Figure 4.. Gene signatures associated with survival and prediction of treatment response.

(a) Gene expression heatmap illustrating the expression of 92 genes and 110 gene signatures in respect to molecular subtype and clinical parameters. Univariate (b) and multivariate (c) Cox proportional hazards models (CPHM) on 20 ADC targets and their association with overall survival in all samples and stratified by subtype. (d) Univariate logistic regression analysis of 70 genes/gene signatures and their association with pathologic complete response (pCR) in the T-DM1 arm of the I-SPY2 trial. (e) The 19 genes/gene signatures selected in the multivariate logistic regression with elastic net modeling on the training dataset. Green bars denote signatures associated with pCR; red bars indicate signatures associated with no pCR. (f) Performance of two T-DM1_pred classifiers in the test set relative to ERBB2 alone. Univariate T-DM1_pred is a single score derived from all 19 features, while multivariate T-DM1_pred includes all 19 features in a multivariate regression model. AUC = area under the curve. (e) Scatter plots showing the distribution of selected genes/gene signature scores of the T-DM1_pred classifier in patient samples according to pCR.

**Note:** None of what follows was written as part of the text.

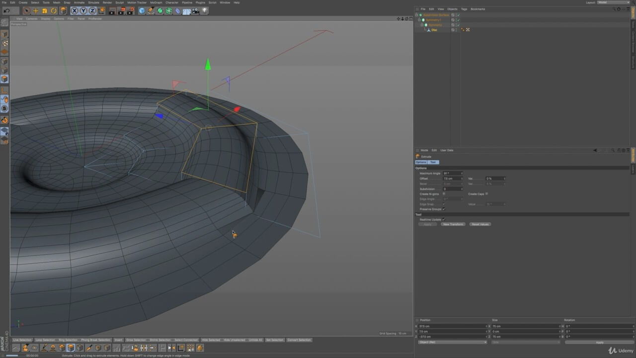Select the Move tool icon
This screenshot has width=636, height=358.
click(35, 10)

Figure 5.. Comparison of laser capture microdissection with bulk processing on biomarker expression, molecular subtyping, and prognostic classifiers.

(a) Photomicrographs depict examples of hematoxylin and eosin-stained resected tumor specimens with low, intermediate, or high tumor content represented in shaded annotations. Scale bars represents 2mm length. (b,c) Change in gene expression of PGR, ESR1, ERBB2, and MKI67 in specimens that were classified as IHC positive (b) or IHC negative (c). (d) Dot plots show the dynamic range of gene expression for each biomarker in LCM vs no LCM matched samples. Dotted lines represent the median. € Expression of cell-type specific markers in LCM vs no LCM samples containing either low, intermediate, or high tumor content. (f,g) Sankey diagrams illustrate change in mFISHseq consensus subtypes (f) and in PAM50 risk of recurrence by subtype (ROR-S) classification (g) for LCM samples and their paired undissected scrolls.

Figure 6.. Deployment of mFISHseq as a research-use only test.

(a) Table outlining the number of genes and gene signatures and their relevant drug targets/pathways that were used for clinical testing. (b,c) Expression of 20 ADC antigen targets (b) and targets relevant to payloads for topoisomerase and microtubule inhibitors (c) in 26 patients. (d) Proportion of 26 patients according to treatment setting (left bar), molecular subtype (middle bar), and TNBC subtype (right bar). (e) Frequency of therapies that were recommended as the top 3 according to expression of genes and gene signatures tailored to each of the 26 patients.